Film history is replete with movies like Freaks and The Elephant Man which attempt to get inside the heads of deformed characters. Chained For Life similarly works that territory, this time as a film-within-a-film. Whereas many of the previous efforts in this genre cast the deformed characters as objects of pity, this time the film is made by and stars disfigured people.

Stephen Plunkett and Adam Pearson in a scene from Chained for Life, courtesy Kino Lorber

Director and screenwriter Aaron Schimberg first entered our awareness in 2014 with his first feature-length film Go Down Death, a battle strewn story based on Jonathan Mallory Sinus’s folktales. That film garnered kudos at the Fantasia Film Festival, the Raindance Festival and the Northside Film Festival.
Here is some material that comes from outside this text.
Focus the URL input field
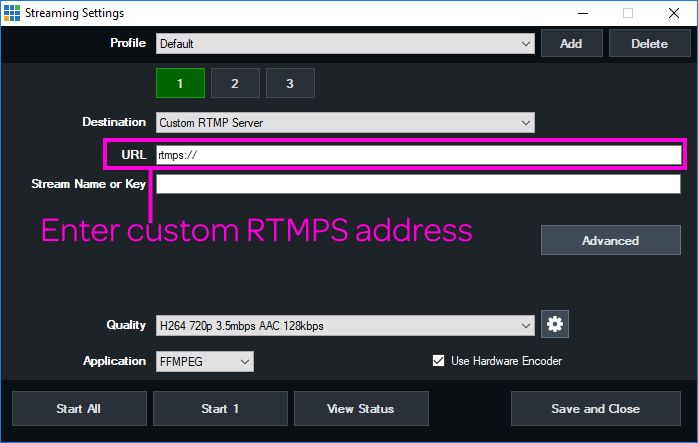Image resolution: width=698 pixels, height=443 pixels. 418,154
Here in his second film Chained For Life, Schimberg draws on his own facial disfigurement (cleft palate) to explore the interactions experienced between non-disfigured and disfigured people. The film has already received strong notices at a variety of film festivals.

Playing other actors are Jess (“Mabel”) Weixler and Adam (“Rosenthal”) Pearson, each of whom are able to stretch admirably. Mabel struggles to connect with her castmembers, many of which suffer disfigurements (hermaphrodite, Siamese twins, bearded lady). Weixler is also an executive producer of the film.

The film works best when Mabel’s confusion and discomfort inevitably mirrors our own. The uncertainty of what to say and how to interact is rather universal, no matter how sensitive we think of ourselves.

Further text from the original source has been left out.